◆ **Document segment**:
Embodiments are to provide a semiconductor device capable of improving reliability and a data storage system including the same.

A semiconductor device according to some embodiments includes: a substrate, a gate stacking structure that includes a plurality of interlayer insulating layers and a plurality of gate electrodes that are alternately stacked on the substrate, a channel layer that extends in a first direction and into the gate stacking structure, where the channel layer is electrically connected to the substrate, a channel insulating layer that at least partially surrounds the channel layer, and a plurality of dielectric layers that are between the channel insulating layer and the plurality of gate electrodes, extend along a circumference of the channel layer, and are spaced apart from each other in the first direction, where each of the plurality of dielectric layers includes: a ferroelectric pattern that at least partially surrounds the channel insulating layer, and an anti-ferroelectric pattern that at least partially surrounds the ferroelectric pattern.

A semiconductor device according to another embodiment includes: a substrate, a gate stacking structure that includes a plurality of interlayer insulating layers and a plurality of gate electrodes that are alternately stacked on the substrate, a channel layer that extends in a first direction and into the gate stacking structure, where the channel layer is electrically connected to the substrate, a channel insulating layer that at least partially surrounds the channel layer, and a plurality of dielectric layers that are between the channel insulating layer and the plurality of gate electrodes, extend along a circumference of the channel layer, and are spaced apart from each other in the first direction, where each of the plurality of dielectric layers includes: a conductive pattern that at least partially surrounds the channel insulating layer, a ferroelectric pattern that at least partially surrounds the conductive pattern, and an anti-ferroelectric pattern between the ferroelectric pattern and a respective one of the plurality of gate electrodes.

◆ **Supplied records**:
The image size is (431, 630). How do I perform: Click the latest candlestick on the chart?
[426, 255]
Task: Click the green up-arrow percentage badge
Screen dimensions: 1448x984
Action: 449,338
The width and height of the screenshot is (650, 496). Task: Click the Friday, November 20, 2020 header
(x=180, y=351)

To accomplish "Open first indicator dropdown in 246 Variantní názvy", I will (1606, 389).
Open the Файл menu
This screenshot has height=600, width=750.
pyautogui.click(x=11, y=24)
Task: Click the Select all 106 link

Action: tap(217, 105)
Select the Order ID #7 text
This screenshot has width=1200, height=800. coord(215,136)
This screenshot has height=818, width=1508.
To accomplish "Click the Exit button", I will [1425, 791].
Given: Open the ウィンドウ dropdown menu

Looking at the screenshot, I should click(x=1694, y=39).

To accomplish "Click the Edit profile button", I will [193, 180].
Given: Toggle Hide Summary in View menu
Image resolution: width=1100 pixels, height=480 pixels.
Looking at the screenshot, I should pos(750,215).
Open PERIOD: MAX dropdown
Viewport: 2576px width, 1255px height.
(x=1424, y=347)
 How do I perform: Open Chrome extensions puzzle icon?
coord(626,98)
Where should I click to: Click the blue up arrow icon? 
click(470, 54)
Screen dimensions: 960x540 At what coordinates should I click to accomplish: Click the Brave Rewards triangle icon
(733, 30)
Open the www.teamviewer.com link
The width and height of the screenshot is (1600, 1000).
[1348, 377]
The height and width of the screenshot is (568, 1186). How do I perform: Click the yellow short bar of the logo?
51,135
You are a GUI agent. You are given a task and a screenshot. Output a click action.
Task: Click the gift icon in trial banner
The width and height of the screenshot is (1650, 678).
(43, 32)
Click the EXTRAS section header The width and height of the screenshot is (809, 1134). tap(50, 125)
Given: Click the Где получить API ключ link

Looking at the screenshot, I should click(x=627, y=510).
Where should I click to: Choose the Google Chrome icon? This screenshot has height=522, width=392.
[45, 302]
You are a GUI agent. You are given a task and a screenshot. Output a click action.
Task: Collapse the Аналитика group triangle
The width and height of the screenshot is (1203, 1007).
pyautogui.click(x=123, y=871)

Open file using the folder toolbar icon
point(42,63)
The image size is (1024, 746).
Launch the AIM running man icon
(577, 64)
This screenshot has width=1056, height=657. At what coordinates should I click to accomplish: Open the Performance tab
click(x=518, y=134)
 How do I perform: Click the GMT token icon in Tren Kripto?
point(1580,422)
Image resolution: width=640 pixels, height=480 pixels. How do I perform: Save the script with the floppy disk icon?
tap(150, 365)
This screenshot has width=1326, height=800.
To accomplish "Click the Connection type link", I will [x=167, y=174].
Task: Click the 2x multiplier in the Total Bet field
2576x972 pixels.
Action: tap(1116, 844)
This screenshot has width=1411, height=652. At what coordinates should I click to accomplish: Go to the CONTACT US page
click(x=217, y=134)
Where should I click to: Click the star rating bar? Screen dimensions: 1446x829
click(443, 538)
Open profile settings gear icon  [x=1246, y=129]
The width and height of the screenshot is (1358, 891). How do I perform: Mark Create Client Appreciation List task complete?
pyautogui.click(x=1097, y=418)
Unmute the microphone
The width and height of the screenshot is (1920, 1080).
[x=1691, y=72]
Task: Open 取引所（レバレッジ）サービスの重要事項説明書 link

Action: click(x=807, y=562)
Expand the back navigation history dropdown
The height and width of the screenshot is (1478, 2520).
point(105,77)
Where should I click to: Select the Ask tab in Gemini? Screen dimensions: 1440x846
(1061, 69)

◆ **What this task involves**: In the semiconductor device text above, turn the paragraph beginning "A semiconductor device according to another embodiment" into a short bulleted list that keeps its main facts.

◆ **Correct response**:
- Substrate
- Gate stacking structure: interlayer insulating layers and gate electrodes stacked alternately on the substrate
- Channel layer: extends in a first direction into the gate stacking structure and is electrically connected to the substrate
- Channel insulating layer: at least partially surrounds the channel layer
- Dielectric layers: lie between the channel insulating layer and the gate electrodes, extend around the channel layer, and are spaced apart in the first direction
- Each dielectric layer has:
  - a conductive pattern at least partially surrounding the channel insulating layer
  - a ferroelectric pattern at least partially surrounding the conductive pattern
  - an anti-ferroelectric pattern between the ferroelectric pattern and its gate electrode